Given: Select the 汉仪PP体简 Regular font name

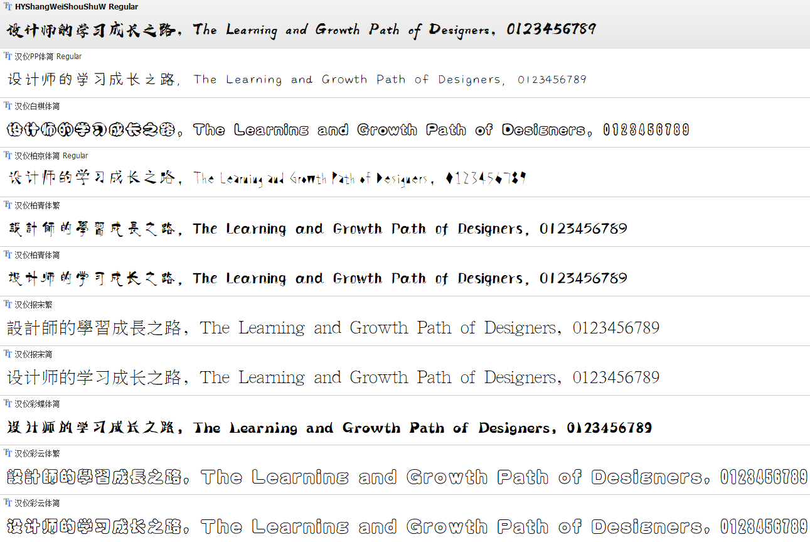Looking at the screenshot, I should pyautogui.click(x=48, y=57).
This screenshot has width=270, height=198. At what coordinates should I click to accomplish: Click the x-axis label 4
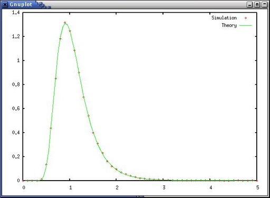211,187
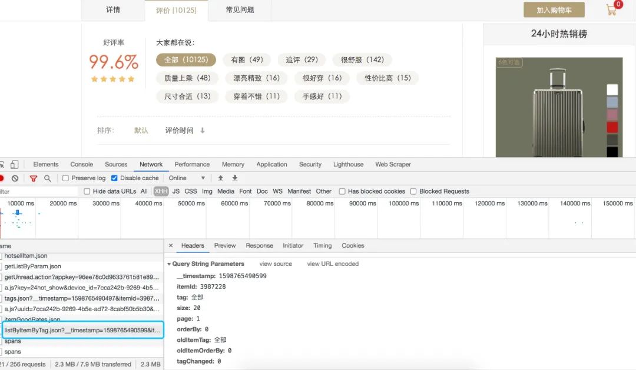Toggle the 评价时间 sort arrow
636x370 pixels.
(x=202, y=130)
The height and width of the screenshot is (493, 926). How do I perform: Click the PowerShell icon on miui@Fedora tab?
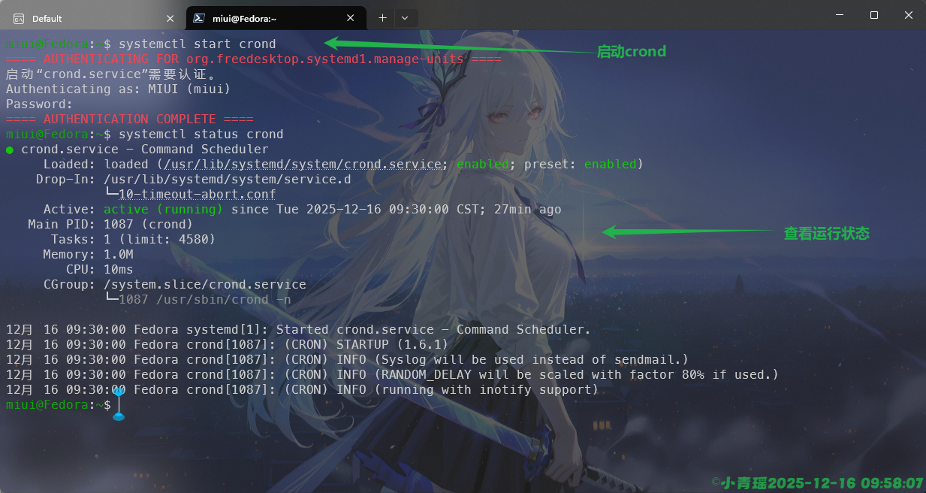coord(198,18)

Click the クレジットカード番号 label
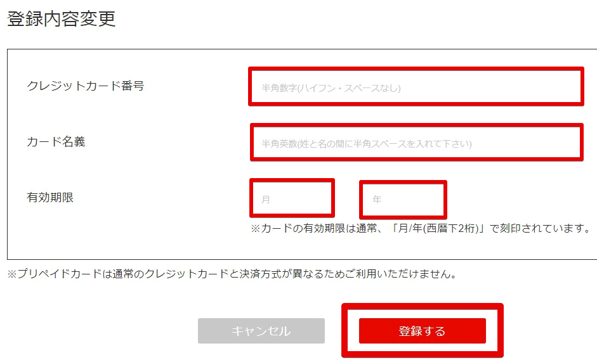(x=85, y=86)
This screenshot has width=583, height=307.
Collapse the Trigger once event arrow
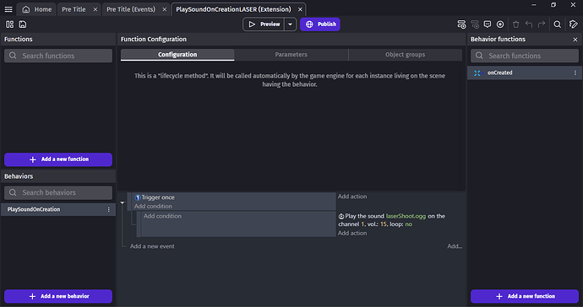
---+---
WORK REQUIRED | All lines from the one that contains "The height and" through the last line of the data should be retyped exactly, with the pictures left out.

FINISHED EXERCISE |
The height and width of the screenshot is (493, 926). How do I perform: Click the PowerShell icon on miui@Fedora tab?
coord(198,18)

Click the クレジットカード番号 label
(x=85, y=86)
This screenshot has width=583, height=307.
Collapse the Trigger once event arrow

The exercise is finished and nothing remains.